Alaa, 23, has lived through years of hardship, having been displaced by violence 12 times with her family.
“Being one of the youths impacted by conflict, having to balance my education with working to support my family while trying to maintain my ambitions and hope for the future, I understand their suffering,” says Alaa.
To help vulnerable youth regain control over their lives and plan for their future, Alaa created a notebook with planners, to-do lists, inspirational quotes and drawings, and a journal. Being the first of its kind in the local market, Alaa’s product is popular among young people and has so far sold over 300 copies. Alaa also donates part of her proceeds to local NGOs working for the education of vulnerable children.

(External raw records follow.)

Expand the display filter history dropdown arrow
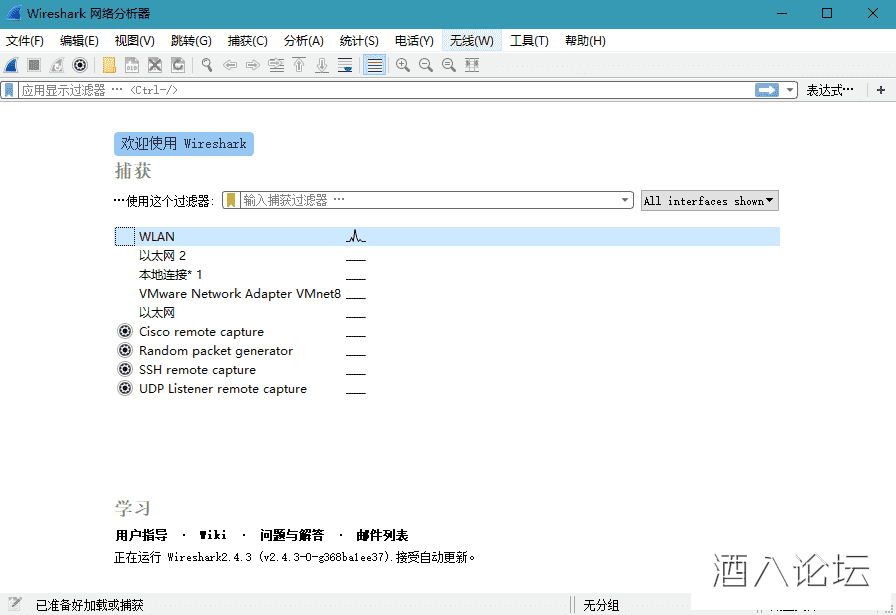 (791, 90)
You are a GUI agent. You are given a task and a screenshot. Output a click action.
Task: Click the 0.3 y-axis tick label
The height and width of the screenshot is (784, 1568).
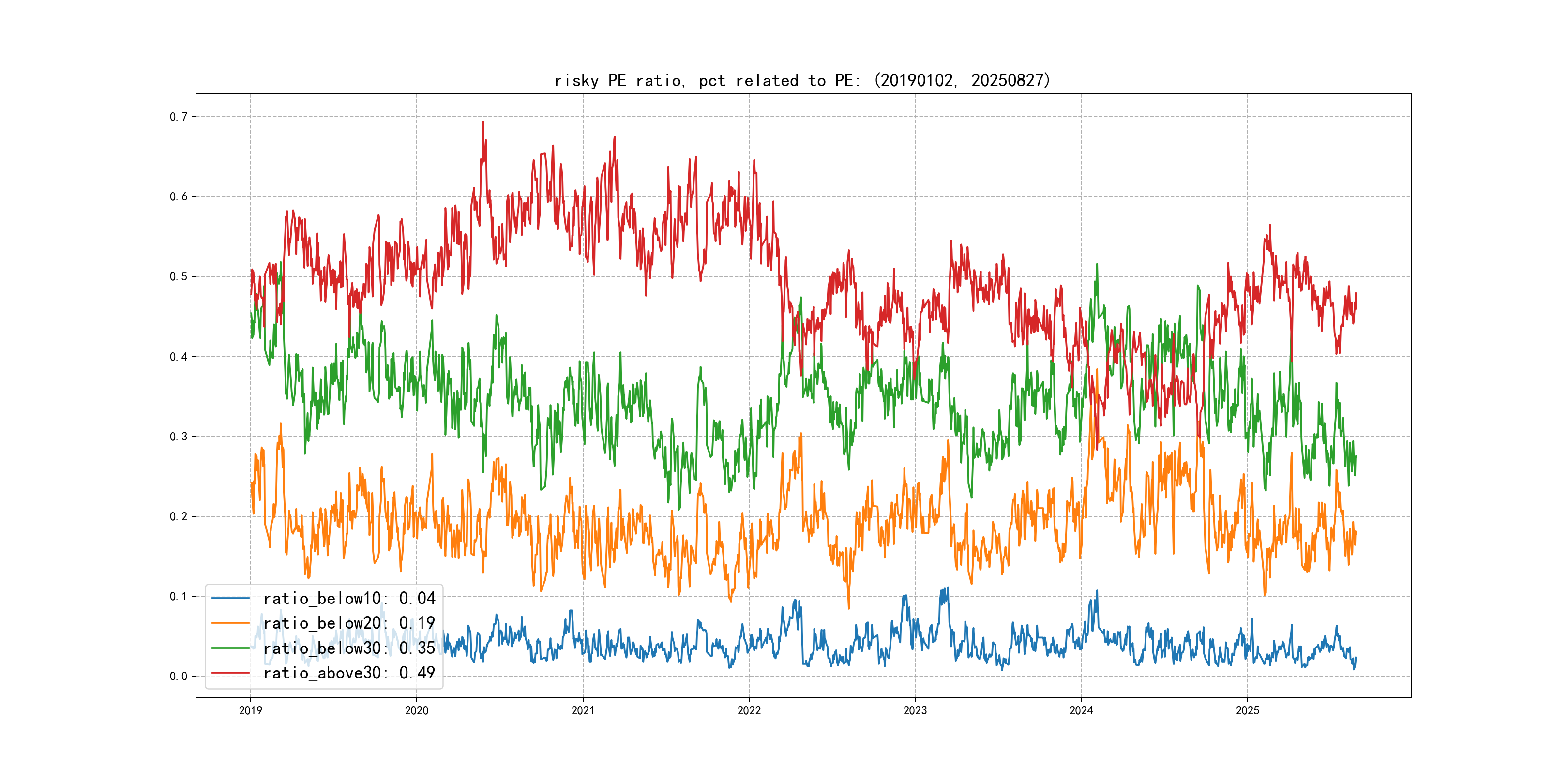pos(179,437)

Zain, 25, participates in a local fair in Aleppo to showcase her project offering reading therapy, having received entrepreneurship and seed funding training, supported by UNICEF.
A graduate of psychology, Zain, 25, wanted to do something to help people suffering from the psychological impacts of war.
“Back in university, I studied approaches of reading therapy where psychologists guide patients to certain reading materials to contribute to their healing,” she explains.
Funded and mentored by UNICEF, Zain opened ‘Sham’ centre, providing reading therapy through original reading materials, and serving as a bookstore and reading club for children. Zain has so far sold over 1,000 books and receives around 70 children regularly at her centre.